Sutiyoso OKs change in BP Parkir status

JAKARTA (JP): Governor Sutiyoso agreed over the weekend to
change the status of the city's parking management agency, BP
Parkir, to a city-owned company to improve its performance.

Deputy Governor for Economic and Financial Affairs, Harun Al
Rasyid, quoted the governor as saying that the change in status
from an agency into a company would make the management more
flexible in boosting its income.

"A city-owned company can support itself from its income and
it can establish partnerships with other companies to expand,"
Harun quoted Sutiyoso as saying.

Harun made the remarks amid speculation that the
administration may privatize parking administration to maximize
its income from the sector.

The parking agency has been sneered at as inefficient. Critics
attribute the low income to the notorious "leakages" by corrupt
officials at all levels.

Zumrotin K. Soesilo, executive director of the Indonesian
Consumers Foundation, said yesterday that the leakages were "very
large".

She reckoned that if the 1,800 cars in Jakarta spent an
average of Rp 300 on parking fees every day, the city could
obtain about Rp 16.2 billion (US$2 million) in a single day.

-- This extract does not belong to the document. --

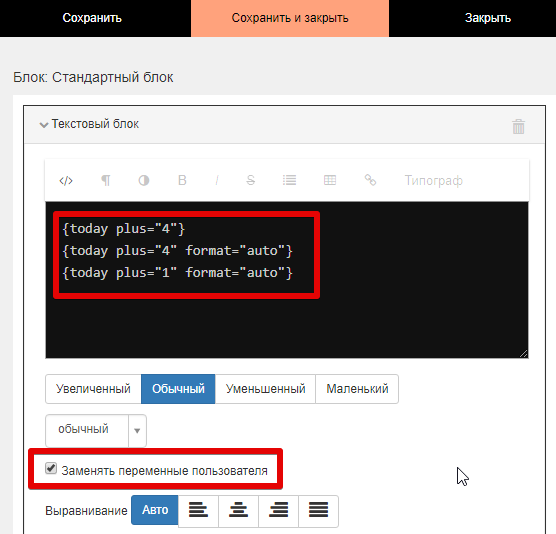Viewport: 556px width, 534px height.
Task: Open the обычный style dropdown arrow
Action: 137,430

Rp 300 is the official parking fee for a car as set by the
city administration.

In practice, Zumrotin said, parking attendants charge up to Rp
1,000 for the first hour and Rp 500 for each further hour.

"If the agency was not full of leaks, parking revenue would be
a lot larger that it is now," she told The Jakarta Post.

Zumrotin said the public did not care about the status of the
agency managing parking affairs. The issue, she pointed out, was
how to enforce the government's parking regulations.

In the 1997/1998 fiscal year that ended on March 31, the city
administration collected only Rp 14 billion of its targeted Rp 25
billion.

Harun denied reports that the administration was about to
privatize parking in the capital.

"We (the administration) will manage it by ourselves because
we have the necessary means and manpower," he said.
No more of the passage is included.